[Stored items]
========
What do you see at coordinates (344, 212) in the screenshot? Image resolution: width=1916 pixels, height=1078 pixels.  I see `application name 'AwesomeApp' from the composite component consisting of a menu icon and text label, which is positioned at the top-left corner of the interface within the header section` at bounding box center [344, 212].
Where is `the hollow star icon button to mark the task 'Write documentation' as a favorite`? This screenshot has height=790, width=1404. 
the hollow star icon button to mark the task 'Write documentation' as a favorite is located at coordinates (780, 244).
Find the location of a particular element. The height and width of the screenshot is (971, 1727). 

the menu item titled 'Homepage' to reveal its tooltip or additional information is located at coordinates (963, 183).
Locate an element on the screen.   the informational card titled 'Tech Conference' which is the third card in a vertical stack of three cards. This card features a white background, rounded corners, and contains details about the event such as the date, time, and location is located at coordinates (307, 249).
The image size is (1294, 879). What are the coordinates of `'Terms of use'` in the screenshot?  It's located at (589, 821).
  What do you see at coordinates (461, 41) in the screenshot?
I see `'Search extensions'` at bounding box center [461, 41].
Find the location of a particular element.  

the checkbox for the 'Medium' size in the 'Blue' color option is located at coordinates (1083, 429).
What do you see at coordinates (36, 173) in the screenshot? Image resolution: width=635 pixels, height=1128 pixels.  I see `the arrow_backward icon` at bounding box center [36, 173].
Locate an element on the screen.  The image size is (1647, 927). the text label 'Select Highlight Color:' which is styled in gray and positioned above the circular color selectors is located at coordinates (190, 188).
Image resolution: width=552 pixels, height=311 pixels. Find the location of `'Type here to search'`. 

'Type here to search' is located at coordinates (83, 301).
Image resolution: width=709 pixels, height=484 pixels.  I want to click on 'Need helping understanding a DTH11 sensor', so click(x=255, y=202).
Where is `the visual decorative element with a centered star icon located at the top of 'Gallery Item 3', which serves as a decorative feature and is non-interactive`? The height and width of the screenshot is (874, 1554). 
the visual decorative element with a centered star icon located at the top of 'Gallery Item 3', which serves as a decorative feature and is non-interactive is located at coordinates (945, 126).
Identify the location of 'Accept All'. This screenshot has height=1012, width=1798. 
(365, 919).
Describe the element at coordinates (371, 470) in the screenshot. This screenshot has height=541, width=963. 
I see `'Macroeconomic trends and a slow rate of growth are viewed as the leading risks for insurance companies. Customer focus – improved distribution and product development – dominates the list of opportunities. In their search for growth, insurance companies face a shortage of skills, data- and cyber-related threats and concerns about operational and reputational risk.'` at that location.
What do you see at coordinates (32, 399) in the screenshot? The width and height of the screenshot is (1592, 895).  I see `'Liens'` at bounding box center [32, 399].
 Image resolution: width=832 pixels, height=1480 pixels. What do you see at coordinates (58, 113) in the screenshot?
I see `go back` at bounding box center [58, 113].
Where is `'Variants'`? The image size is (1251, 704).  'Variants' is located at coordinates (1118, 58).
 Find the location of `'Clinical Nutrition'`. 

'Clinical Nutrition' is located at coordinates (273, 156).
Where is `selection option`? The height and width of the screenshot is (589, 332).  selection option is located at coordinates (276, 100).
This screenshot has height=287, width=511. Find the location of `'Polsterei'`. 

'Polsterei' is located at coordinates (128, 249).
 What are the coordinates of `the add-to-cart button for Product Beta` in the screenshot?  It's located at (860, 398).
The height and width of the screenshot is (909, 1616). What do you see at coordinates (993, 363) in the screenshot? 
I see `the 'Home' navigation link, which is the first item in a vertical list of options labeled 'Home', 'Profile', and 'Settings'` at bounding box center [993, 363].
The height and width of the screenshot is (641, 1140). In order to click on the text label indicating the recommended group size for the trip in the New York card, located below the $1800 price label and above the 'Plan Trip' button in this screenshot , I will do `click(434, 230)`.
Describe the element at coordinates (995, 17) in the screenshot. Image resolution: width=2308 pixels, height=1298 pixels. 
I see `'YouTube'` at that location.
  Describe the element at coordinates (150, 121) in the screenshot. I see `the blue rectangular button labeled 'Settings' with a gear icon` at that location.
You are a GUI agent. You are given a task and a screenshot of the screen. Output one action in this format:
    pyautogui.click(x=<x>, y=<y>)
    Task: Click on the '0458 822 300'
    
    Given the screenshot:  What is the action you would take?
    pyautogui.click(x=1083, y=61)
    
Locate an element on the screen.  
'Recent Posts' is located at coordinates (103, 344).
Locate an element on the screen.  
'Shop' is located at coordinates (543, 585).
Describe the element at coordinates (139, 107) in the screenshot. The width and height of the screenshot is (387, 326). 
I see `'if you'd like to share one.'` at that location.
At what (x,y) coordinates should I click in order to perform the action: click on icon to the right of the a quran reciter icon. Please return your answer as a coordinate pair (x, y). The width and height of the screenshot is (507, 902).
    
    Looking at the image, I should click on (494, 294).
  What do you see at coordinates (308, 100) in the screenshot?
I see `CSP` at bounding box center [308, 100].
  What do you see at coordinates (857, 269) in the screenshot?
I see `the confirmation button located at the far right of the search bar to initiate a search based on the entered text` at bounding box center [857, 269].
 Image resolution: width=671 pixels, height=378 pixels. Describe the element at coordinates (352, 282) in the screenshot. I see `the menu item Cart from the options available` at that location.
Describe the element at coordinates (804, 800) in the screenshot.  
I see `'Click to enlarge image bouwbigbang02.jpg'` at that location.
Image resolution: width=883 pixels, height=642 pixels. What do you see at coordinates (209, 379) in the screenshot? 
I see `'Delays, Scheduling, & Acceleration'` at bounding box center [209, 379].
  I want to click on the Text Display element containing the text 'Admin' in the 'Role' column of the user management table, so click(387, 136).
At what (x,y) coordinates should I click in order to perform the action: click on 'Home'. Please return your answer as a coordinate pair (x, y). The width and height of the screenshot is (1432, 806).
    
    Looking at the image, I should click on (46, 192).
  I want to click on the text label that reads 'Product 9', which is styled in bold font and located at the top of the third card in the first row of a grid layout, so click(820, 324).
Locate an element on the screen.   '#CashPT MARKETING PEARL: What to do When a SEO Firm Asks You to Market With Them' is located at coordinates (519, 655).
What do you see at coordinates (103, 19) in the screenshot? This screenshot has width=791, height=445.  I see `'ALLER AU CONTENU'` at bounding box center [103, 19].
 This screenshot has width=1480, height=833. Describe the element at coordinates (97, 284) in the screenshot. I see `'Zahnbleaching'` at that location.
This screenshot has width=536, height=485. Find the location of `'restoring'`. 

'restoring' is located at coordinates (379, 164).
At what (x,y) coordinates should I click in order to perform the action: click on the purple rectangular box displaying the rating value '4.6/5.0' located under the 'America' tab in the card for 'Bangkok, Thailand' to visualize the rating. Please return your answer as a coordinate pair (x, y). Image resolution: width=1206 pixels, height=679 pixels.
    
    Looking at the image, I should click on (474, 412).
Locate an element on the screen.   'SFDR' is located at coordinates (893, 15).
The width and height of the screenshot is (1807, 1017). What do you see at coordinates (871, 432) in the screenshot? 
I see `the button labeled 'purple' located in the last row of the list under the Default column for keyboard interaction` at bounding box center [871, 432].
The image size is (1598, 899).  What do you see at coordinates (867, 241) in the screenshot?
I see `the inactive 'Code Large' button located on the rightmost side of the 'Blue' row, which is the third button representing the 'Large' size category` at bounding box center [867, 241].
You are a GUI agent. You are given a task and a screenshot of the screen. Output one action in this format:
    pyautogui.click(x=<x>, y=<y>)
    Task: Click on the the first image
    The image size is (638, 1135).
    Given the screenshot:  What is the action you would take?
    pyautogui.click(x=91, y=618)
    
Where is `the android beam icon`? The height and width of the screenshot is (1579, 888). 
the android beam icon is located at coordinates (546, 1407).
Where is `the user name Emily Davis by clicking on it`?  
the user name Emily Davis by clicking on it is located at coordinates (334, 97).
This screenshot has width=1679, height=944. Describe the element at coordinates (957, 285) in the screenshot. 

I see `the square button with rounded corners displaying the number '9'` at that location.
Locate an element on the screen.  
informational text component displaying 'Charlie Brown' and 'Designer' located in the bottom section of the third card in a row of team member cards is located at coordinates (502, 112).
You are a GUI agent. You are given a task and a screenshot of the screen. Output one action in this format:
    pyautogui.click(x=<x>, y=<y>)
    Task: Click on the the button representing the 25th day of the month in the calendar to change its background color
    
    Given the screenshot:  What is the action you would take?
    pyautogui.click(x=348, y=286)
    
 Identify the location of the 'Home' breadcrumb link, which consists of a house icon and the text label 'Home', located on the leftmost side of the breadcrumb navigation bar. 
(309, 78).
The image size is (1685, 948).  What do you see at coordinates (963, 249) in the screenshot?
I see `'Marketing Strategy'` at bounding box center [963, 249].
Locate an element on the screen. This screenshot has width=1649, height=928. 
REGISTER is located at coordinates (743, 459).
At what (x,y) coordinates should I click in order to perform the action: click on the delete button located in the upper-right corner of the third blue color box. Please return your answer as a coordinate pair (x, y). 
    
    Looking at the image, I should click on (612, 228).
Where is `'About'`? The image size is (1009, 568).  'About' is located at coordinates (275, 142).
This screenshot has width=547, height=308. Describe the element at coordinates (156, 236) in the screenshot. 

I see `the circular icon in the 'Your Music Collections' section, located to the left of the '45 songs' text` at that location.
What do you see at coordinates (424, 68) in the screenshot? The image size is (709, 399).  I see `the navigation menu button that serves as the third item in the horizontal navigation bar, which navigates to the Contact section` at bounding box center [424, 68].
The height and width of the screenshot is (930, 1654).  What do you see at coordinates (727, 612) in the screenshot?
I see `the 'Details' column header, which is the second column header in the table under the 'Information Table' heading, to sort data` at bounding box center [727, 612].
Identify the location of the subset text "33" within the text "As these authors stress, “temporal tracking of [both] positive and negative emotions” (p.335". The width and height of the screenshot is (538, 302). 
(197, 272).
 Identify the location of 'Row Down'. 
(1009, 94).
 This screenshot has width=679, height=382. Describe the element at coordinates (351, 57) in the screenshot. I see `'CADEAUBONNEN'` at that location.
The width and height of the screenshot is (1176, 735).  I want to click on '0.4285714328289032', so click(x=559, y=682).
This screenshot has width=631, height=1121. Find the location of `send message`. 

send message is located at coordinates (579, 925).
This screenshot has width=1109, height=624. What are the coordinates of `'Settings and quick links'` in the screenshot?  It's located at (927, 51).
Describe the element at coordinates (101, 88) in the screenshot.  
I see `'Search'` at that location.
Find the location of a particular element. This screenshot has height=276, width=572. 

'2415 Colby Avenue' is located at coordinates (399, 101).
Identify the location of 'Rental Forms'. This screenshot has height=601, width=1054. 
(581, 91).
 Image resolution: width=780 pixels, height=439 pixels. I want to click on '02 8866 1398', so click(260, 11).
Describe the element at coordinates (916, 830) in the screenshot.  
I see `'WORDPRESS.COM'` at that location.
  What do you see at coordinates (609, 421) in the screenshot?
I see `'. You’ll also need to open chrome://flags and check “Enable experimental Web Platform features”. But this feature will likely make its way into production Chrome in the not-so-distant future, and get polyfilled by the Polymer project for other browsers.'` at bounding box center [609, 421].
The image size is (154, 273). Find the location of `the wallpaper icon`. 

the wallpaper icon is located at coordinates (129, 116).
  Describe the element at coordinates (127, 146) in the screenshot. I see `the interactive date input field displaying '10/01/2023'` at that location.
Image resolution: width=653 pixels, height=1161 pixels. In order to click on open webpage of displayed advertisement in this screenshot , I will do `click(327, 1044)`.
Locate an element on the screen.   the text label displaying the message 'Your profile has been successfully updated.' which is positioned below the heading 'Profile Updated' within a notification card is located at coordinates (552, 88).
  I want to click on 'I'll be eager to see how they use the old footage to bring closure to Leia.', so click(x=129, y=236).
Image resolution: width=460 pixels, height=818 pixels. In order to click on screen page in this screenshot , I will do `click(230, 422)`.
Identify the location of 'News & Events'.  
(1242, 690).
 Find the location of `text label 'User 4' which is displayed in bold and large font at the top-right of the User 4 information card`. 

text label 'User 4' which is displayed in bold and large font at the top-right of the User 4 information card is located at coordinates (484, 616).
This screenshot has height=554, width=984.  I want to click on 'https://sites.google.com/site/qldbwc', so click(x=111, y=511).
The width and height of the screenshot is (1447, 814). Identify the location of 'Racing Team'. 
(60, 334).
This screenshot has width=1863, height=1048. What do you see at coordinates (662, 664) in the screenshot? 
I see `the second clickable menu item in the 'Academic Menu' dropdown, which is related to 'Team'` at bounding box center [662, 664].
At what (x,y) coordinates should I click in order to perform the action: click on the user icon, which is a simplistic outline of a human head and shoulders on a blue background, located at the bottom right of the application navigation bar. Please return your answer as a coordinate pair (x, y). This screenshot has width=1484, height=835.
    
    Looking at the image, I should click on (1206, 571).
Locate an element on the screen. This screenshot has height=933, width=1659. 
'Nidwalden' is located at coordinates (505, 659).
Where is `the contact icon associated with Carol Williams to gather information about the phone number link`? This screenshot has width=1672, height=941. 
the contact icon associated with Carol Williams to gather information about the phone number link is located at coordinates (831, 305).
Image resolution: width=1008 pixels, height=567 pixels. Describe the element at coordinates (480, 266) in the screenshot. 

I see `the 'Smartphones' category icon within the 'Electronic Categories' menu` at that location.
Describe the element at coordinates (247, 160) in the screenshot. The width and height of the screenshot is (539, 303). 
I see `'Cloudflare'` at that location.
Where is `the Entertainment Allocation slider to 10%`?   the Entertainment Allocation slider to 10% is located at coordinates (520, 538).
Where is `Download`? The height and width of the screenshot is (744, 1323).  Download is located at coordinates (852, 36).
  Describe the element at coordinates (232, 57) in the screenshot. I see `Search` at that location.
========
> _Exercise description_
In the part of the data that opens with the line containing "Describe the element at coordinates (371, 470)" and closes with the line containing "trends and a", swap "Describe" for "Explain". Return only those lines, with nothing else changed.

> _The solution_
Explain the element at coordinates (371, 470) in the screenshot. This screenshot has height=541, width=963. 
I see `'Macroeconomic trends and a slow rate of growth are viewed as the leading risks for insurance companies. Customer focus – improved distribution and product development – dominates the list of opportunities. In their search for growth, insurance companies face a shortage of skills, data- and cyber-related threats and concerns about operational and reputational risk.'` at that location.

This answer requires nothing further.